The Rachmaninoff Sonata is a work that makes equally high demands on both players. Revealing the depth of their communicative connection, regular chamber partners Wang and Capuçon convey every dramatic twist and turn of its score, from the darkness and despair of the opening movement to the joyful ecstasy of the finale. Yuja Wang’s artistry in Rachmaninoff has been praised for its compelling combination of “astonishing facility” (Gramophone), “exquisitely nuanced playing” (Evening Standard, London) and “devil-may-care glamour and dexterity” (Guardian). Gautier Capuçon, meanwhile, has earned acclaim for performances noted for their striking passion and uncanny range of tone colours.

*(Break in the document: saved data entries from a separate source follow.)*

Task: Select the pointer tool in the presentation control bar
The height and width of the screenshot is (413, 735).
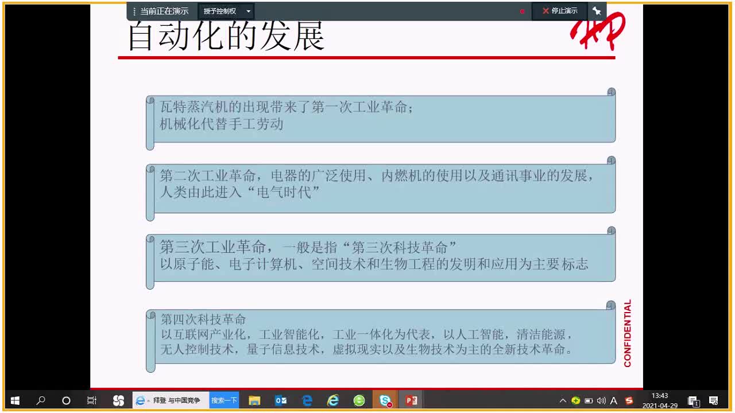Action: click(x=597, y=10)
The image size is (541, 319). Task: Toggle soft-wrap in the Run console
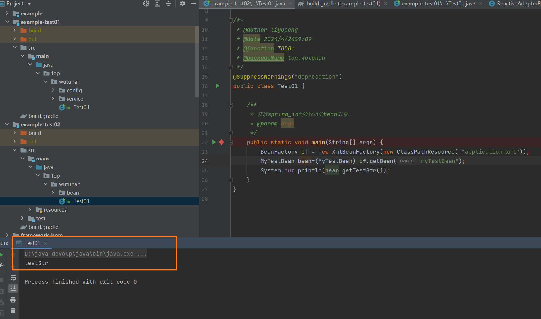(13, 278)
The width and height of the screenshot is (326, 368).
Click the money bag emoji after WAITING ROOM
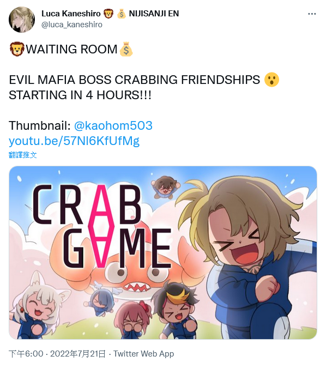point(126,49)
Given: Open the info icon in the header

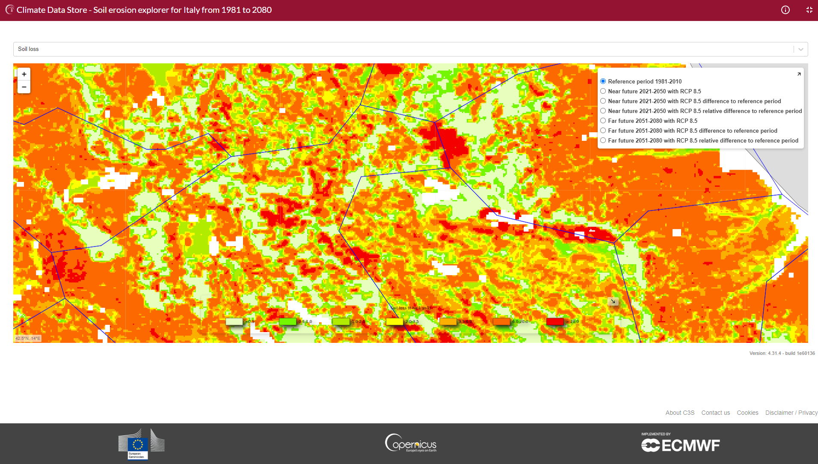Looking at the screenshot, I should click(x=785, y=10).
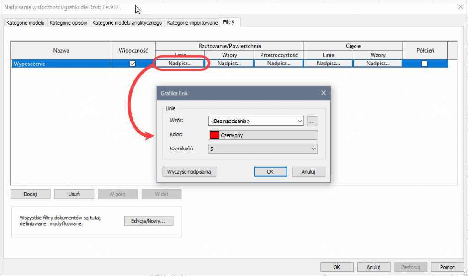The image size is (468, 276).
Task: Expand the Szerokość dropdown
Action: 313,149
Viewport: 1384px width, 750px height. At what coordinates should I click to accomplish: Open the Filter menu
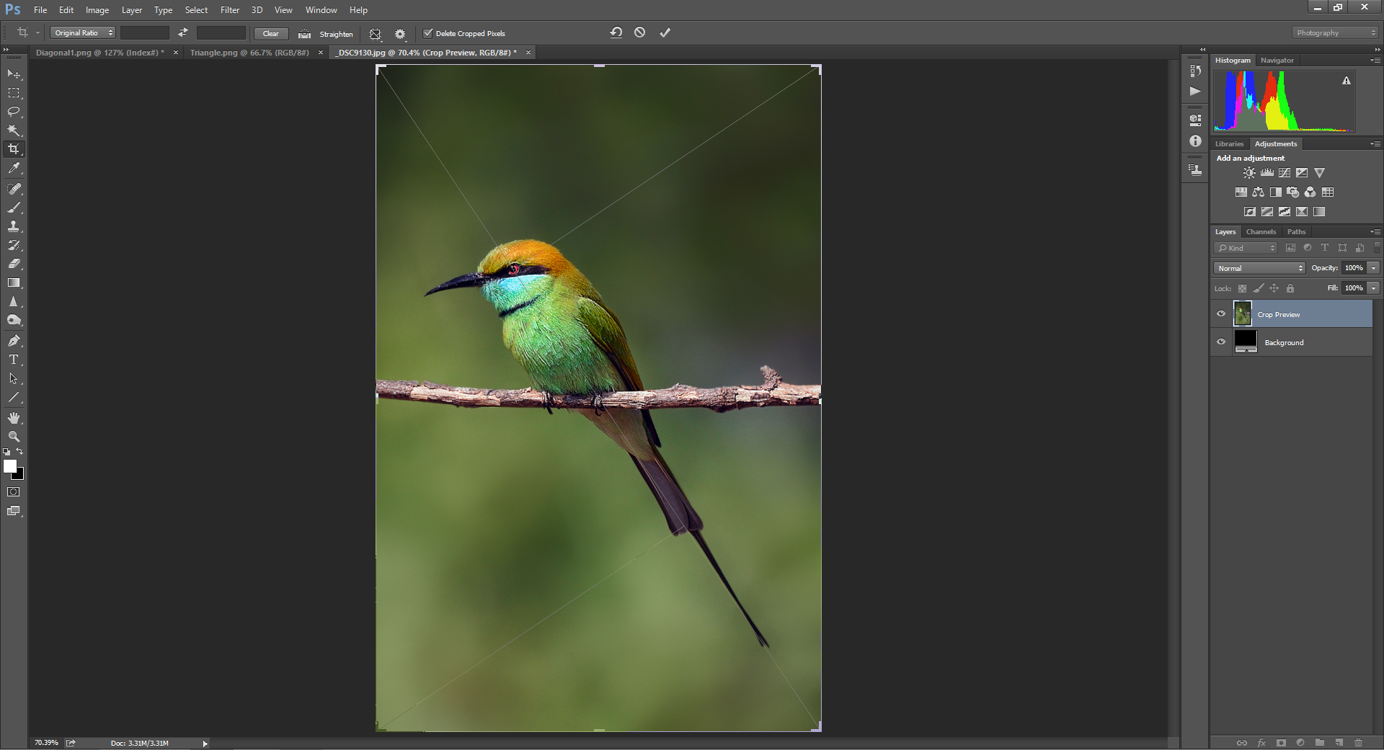(229, 10)
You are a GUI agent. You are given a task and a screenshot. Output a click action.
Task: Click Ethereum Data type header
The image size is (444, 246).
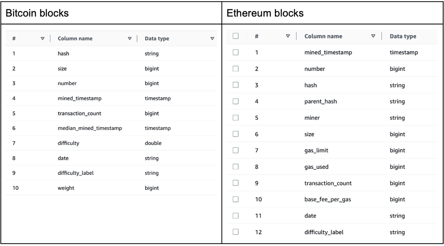403,36
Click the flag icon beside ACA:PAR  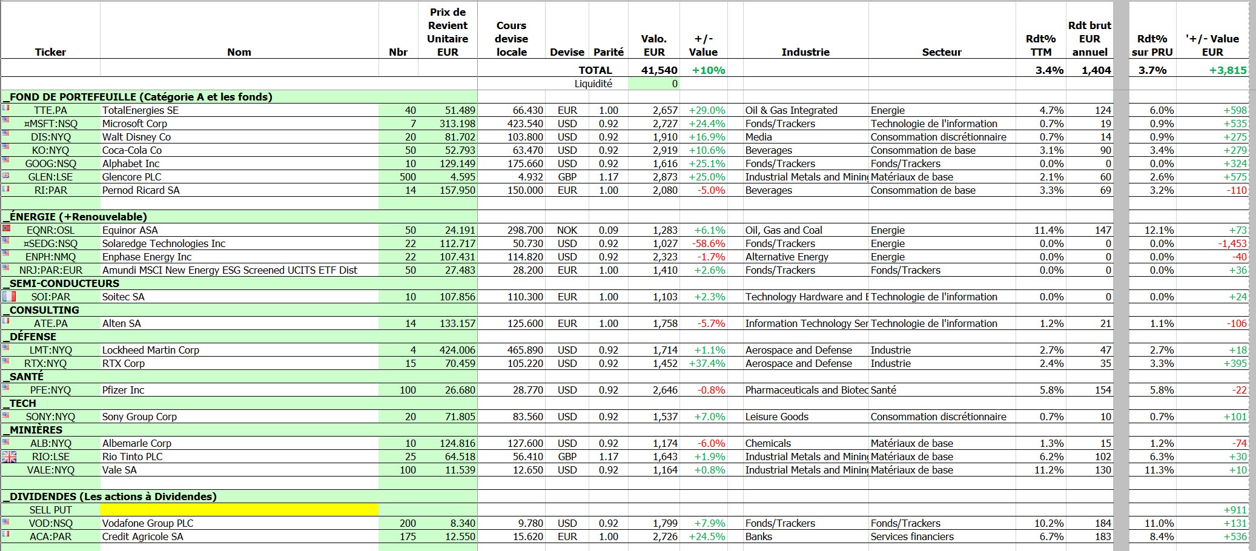point(6,534)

Rachmaninoff completed his Sonata in November 1901, and its huge emotional range and sense of triumph over adversity reflect the fact that he had finally recovered from the breakdown he had suffered more than four years earlier, following the disastrous premiere of his First Symphony. The Sonata was written for and dedicated to virtuoso cellist Anatoliy Brandukov, who gave its first performance in Moscow in December 1901 with the composer at the keyboard. Because of the work’s symphonic scope and the prominence and difficulty of its piano part, Rachmaninoff was reluctant to call it a cello sonata and it was published in 1902 under the title “Sonata for Piano and Cello in G minor”. The composer was soon immersed in creating works for the stage, symphony orchestra and choral forces and this proved to be his last and greatest contribution to the chamber music repertoire.